Exercise requirements
From the data below, copy exactly the lines that lie between the one holding "Archive this email" and the one holding "Open データ管理 from the toolbar", including both, and nothing more.

——————————

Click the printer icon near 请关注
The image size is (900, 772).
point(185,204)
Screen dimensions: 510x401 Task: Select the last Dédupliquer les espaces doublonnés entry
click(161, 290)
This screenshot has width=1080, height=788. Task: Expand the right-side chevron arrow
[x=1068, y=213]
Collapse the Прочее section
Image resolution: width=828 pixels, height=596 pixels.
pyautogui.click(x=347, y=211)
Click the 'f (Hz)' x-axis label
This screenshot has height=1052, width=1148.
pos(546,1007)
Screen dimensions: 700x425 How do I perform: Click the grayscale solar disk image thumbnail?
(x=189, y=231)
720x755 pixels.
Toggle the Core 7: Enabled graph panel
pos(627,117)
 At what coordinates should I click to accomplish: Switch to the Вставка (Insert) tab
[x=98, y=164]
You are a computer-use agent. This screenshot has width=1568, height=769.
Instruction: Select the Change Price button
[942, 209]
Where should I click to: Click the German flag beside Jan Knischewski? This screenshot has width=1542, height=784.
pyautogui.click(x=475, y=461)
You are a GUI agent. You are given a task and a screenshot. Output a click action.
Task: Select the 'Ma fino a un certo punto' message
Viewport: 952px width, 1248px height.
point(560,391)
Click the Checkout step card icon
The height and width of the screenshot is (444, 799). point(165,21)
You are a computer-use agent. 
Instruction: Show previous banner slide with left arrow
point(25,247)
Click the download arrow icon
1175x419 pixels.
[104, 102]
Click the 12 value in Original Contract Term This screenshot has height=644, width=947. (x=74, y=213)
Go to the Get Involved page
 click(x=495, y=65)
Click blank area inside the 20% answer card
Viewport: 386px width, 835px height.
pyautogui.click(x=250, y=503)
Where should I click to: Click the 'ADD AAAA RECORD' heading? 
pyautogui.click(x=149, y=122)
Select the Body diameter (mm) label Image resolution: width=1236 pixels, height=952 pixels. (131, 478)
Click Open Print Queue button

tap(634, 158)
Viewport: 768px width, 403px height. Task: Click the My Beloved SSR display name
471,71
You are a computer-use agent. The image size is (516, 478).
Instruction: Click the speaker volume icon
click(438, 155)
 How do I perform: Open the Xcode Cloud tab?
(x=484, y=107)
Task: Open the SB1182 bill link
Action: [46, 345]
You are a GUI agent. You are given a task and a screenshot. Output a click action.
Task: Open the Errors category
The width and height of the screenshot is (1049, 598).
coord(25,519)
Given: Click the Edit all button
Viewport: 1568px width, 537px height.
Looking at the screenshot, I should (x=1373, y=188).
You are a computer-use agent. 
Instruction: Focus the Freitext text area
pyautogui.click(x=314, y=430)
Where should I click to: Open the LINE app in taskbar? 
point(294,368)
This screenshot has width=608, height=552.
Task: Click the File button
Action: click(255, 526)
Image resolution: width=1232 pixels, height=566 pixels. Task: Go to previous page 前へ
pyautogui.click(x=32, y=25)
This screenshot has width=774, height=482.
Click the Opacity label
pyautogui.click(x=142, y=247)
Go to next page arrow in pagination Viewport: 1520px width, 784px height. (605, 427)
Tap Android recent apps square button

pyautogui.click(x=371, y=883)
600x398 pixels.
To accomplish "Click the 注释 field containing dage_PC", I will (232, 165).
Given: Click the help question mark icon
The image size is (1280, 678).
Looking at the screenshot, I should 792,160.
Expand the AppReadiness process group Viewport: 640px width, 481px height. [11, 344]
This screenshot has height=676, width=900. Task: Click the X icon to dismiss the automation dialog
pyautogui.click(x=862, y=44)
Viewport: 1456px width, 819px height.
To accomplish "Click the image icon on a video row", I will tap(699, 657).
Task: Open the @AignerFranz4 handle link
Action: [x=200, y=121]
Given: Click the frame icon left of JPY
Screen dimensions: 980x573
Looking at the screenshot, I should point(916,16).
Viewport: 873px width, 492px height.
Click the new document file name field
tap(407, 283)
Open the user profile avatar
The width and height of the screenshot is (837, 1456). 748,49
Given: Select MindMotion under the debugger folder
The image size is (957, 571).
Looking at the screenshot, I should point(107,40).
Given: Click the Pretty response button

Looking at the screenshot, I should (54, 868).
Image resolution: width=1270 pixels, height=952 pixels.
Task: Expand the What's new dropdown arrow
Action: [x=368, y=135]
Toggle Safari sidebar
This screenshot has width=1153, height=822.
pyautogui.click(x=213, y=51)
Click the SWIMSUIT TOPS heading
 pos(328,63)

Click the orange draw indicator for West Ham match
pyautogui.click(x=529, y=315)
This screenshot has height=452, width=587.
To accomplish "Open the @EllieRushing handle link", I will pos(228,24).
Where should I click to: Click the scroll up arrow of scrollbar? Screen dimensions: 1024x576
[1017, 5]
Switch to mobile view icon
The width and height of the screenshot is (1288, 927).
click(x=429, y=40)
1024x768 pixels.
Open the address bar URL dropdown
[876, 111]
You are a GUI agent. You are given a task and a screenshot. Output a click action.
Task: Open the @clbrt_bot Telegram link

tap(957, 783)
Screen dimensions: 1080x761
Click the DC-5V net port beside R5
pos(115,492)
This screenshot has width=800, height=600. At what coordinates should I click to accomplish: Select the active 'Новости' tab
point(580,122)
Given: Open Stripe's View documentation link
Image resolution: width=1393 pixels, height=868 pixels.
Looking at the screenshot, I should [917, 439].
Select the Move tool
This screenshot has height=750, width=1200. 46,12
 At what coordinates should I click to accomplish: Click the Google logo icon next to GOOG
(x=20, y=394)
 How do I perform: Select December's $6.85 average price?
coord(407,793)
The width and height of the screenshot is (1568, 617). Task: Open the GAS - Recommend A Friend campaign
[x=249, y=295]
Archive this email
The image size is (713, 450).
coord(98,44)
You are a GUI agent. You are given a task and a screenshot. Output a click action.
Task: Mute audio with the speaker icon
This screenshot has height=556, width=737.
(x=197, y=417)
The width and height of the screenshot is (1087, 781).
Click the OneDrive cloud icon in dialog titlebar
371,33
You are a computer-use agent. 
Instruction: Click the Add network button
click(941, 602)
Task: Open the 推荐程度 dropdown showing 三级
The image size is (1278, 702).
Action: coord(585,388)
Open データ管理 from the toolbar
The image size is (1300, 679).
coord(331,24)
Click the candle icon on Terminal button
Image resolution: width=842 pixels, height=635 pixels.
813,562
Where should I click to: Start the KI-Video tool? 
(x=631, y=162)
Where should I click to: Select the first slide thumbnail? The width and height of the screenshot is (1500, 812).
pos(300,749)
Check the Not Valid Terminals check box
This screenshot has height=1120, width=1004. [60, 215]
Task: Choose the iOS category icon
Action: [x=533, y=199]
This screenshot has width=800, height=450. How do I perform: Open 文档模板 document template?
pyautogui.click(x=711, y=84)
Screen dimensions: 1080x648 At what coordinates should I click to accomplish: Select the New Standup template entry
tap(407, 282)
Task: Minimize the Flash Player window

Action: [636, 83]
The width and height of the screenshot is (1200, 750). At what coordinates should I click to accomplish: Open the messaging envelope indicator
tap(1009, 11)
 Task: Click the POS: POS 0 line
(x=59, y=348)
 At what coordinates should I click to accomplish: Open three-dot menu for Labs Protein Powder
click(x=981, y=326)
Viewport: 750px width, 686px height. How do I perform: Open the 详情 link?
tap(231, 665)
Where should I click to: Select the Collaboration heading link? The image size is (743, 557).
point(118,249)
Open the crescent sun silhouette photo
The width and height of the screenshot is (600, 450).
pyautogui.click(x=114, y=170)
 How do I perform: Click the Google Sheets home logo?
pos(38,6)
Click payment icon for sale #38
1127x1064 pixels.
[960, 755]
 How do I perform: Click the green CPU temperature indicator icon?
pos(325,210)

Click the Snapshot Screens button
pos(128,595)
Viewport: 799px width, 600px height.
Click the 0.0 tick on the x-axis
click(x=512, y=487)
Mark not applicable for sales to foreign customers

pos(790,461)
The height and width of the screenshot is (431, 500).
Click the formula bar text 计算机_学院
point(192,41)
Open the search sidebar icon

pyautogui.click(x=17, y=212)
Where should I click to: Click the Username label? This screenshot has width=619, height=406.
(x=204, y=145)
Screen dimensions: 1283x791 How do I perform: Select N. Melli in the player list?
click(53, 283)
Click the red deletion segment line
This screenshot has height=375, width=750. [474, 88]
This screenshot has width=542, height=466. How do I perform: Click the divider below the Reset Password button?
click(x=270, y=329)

——————————

Task response
Archive this email
The image size is (713, 450).
coord(98,44)
You are a GUI agent. You are given a task and a screenshot. Output a click action.
Task: Mute audio with the speaker icon
This screenshot has height=556, width=737.
(x=197, y=417)
The width and height of the screenshot is (1087, 781).
Click the OneDrive cloud icon in dialog titlebar
371,33
You are a computer-use agent. 
Instruction: Click the Add network button
click(941, 602)
Task: Open the 推荐程度 dropdown showing 三级
The image size is (1278, 702).
Action: coord(585,388)
Open データ管理 from the toolbar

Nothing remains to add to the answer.